- **EXERCISE PROMPT**: Below are the records. Retype exactly the lines between the lines holding "Viewport: 1200px width, 558px height." and "Given: Open the Chicago Bulls team dropdown", inclusive.

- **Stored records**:
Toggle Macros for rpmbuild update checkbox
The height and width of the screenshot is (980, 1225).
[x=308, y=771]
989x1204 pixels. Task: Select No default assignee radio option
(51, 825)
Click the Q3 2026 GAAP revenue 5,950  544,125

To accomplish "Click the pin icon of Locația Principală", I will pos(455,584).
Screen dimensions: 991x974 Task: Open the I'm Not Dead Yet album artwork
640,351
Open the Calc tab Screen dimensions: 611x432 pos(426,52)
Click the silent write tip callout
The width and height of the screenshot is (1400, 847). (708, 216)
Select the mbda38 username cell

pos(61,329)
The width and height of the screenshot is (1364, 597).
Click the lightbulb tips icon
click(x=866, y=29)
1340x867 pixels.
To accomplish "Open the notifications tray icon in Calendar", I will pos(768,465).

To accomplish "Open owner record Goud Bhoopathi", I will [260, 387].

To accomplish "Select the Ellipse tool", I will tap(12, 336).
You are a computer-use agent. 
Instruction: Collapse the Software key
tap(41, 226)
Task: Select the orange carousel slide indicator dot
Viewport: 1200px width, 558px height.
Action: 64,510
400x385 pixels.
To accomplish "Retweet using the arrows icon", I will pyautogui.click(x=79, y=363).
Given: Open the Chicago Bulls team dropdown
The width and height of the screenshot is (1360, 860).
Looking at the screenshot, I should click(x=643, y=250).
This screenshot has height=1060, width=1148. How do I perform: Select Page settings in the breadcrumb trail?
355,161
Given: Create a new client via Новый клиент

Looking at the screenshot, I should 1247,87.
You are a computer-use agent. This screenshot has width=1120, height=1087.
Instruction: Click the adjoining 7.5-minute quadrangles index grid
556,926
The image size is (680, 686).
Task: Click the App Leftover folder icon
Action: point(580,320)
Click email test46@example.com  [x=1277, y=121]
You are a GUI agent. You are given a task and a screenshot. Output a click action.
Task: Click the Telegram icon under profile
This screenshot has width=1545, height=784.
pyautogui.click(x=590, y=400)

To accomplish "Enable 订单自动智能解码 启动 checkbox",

- **RESPONSE TO THE EXERCISE**:
Viewport: 1200px width, 558px height.
Action: 64,510
400x385 pixels.
To accomplish "Retweet using the arrows icon", I will pyautogui.click(x=79, y=363).
Given: Open the Chicago Bulls team dropdown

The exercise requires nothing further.